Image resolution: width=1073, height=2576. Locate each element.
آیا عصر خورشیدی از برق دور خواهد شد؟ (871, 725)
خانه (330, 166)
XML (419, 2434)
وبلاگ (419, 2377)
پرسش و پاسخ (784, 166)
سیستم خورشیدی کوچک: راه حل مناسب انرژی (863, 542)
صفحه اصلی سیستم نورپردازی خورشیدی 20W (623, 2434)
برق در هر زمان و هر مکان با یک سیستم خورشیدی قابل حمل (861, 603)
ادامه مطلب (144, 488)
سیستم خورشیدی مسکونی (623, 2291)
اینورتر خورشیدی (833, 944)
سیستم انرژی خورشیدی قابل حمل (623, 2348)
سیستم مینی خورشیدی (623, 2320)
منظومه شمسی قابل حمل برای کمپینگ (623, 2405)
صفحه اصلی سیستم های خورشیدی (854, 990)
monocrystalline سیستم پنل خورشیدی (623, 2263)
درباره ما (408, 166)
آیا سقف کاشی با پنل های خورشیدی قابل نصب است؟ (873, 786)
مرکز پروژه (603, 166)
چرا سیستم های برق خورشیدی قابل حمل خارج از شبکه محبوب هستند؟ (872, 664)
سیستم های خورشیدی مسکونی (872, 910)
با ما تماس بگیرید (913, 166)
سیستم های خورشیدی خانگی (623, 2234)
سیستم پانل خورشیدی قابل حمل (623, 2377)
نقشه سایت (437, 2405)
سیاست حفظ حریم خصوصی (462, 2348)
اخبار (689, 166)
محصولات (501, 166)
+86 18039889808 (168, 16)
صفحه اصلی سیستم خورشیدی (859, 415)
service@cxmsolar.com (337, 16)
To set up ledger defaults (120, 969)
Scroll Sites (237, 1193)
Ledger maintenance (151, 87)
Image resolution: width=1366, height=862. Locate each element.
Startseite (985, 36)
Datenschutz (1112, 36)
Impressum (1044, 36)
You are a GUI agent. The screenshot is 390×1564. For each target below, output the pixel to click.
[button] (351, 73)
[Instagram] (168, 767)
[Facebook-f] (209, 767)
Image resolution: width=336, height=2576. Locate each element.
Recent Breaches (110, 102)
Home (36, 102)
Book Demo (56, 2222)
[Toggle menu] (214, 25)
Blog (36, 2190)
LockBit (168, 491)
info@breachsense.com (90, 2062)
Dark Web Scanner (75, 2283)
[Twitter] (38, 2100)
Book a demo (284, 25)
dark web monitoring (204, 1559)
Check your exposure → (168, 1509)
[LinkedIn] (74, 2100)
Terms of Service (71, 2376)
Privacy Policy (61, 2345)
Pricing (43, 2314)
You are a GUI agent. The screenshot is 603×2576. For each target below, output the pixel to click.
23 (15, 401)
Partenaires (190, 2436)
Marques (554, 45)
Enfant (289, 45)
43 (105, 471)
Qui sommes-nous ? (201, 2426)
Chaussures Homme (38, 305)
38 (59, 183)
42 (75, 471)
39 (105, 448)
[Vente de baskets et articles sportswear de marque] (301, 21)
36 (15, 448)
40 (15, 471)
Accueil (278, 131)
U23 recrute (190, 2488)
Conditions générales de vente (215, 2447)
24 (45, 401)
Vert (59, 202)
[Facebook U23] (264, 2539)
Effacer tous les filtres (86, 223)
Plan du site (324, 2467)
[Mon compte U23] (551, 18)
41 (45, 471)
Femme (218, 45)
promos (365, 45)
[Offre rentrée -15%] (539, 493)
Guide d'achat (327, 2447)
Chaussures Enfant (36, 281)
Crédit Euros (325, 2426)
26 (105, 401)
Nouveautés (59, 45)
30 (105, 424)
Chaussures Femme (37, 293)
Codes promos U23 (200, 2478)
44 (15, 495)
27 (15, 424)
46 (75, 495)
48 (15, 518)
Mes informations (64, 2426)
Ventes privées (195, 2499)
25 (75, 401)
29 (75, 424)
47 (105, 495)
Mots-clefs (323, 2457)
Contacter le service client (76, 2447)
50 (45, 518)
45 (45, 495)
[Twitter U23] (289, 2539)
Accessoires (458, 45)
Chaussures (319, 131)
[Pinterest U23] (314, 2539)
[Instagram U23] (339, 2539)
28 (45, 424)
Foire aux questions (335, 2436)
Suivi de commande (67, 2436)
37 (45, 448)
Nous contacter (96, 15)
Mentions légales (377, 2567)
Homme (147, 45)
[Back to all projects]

____________________

WHAT IS BEING ASKED:
What lines in the data include the string "resolution"? Copy each one.

TASK RESULT:
Image resolution: width=1073, height=2576. Locate each element.
Image resolution: width=1366, height=862. Locate each element.
Image resolution: width=336, height=2576. Locate each element.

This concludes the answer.